One non-answer

One commenter on Josh’s post asked for just one example of another “way of knowing” and another was ready with an answer.

Let’s see … do you has a “significant other” … a person you love? How do you know that you “love” that person? Note that I am not asking about hormones or brain chemistry (unless, in fact, you have measured your hormone levels or your brain chemistry in order to decide if, in truth, you “love” that person … in which case, I feel very sorry for you). The question is how YOU know you love that person.

So…the claim is that there are “other ways of knowing” and one of them is knowing you love someone.

But there’s so much wrong with that it’s hard to know where to begin, so I won’t bother trying to say all that’s wrong with it. But one thing is that knowledge of one’s own emotions is not automatically or necessarily really knowledge – in other words, we can get our own emotions wrong. Another thing is that it’s not really the kind of knowledge that’s at issue (which is probably why it’s not usually even referred to as knowledge).
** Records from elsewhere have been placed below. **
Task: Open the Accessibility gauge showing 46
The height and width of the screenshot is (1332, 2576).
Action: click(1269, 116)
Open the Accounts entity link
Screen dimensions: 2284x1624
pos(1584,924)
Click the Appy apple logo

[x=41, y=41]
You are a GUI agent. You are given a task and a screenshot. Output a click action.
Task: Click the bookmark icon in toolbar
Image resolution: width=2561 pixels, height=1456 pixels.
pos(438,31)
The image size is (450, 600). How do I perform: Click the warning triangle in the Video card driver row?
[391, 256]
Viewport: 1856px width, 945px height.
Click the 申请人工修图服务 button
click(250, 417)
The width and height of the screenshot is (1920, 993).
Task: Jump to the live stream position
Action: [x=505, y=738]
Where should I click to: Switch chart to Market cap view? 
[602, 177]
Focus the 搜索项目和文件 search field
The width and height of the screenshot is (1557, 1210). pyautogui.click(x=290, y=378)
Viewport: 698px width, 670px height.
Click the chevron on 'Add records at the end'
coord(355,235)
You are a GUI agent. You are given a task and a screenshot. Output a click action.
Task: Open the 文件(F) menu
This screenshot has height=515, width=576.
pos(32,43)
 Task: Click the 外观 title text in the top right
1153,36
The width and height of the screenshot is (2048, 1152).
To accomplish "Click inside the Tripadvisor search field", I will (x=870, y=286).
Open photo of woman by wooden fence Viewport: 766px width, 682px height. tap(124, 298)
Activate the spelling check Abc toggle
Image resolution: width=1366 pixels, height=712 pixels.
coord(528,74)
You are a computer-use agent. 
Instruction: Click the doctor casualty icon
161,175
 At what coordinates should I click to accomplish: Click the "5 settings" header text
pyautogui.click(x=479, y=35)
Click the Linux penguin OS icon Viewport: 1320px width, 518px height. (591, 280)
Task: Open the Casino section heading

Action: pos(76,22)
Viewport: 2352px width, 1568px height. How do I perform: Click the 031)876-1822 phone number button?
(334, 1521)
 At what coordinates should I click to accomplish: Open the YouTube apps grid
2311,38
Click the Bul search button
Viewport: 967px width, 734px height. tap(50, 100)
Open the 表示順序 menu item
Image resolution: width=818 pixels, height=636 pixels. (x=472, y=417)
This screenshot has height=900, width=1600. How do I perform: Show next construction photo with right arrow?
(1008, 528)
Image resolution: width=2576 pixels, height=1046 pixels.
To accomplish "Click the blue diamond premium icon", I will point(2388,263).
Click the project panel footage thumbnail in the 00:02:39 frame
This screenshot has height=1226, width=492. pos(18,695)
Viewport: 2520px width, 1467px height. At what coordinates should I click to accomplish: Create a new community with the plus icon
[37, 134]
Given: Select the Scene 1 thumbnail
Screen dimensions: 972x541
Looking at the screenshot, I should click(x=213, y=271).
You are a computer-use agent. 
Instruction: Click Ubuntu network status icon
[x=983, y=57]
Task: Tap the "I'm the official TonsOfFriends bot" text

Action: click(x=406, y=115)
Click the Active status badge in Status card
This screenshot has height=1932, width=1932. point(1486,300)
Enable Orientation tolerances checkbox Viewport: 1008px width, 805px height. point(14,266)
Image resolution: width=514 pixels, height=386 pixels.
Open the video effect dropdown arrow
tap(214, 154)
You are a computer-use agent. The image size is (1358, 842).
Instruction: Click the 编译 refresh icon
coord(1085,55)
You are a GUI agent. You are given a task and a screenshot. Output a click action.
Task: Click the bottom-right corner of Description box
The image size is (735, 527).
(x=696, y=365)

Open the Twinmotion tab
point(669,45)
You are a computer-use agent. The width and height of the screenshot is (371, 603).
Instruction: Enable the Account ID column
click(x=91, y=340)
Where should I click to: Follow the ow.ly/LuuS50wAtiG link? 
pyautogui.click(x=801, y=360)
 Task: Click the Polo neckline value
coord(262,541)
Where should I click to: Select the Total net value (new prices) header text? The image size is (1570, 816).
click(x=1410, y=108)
A more relevant kind of knowledge would be knowledge that a person you love loves you. That’s more relevant because it is knowledge about a part of the world outside the self, so it’s more closely related to science than introspection is. So – the question then becomes ‘how do you know that person loves you?’ Well guess what – sometimes you don’t!

This is not a big news shock, right? We can get these things wrong. It happens. And in any case, we’re not going by some special spooky kind of knowledge – we’re going by various kinds of empirical knowledge. We don’t decide that people love us for no reason – we don’t decide that some random acquaintance loves us just because we have an intuition or an insight. We “know” that particular people love us for reasons – we have reasons for the “knowledge” – and those reasons are hooked up to the world; they’re not weird or special or supernatural. They’re rooted in history and behavior and words and actions.

And even with all that, we can be wrong. We don’t know, and we often know we don’t know. Suppose X starts acting like someone who doesn’t love us a bit – suppose X becomes distant and cold and irritable. We may want to decide that we still “know” X loves us; we may decide that X is acting this way for reasons that are nothing to do with us. We may be right – and we may be wrong. By the same token, we may decide that X does not love us, and there again we may be right or we may be wrong. In other words – we don’t know. Knowledge that people love us isn’t inherently reliable knowledge at all, not of its nature. Of course it’s good to trust people’s love unless there’s a good reason not to, but that’s not because it’s reliable knowledge – it’s for other reasons.

So, no, the ‘love’ answer doesn’t cut it.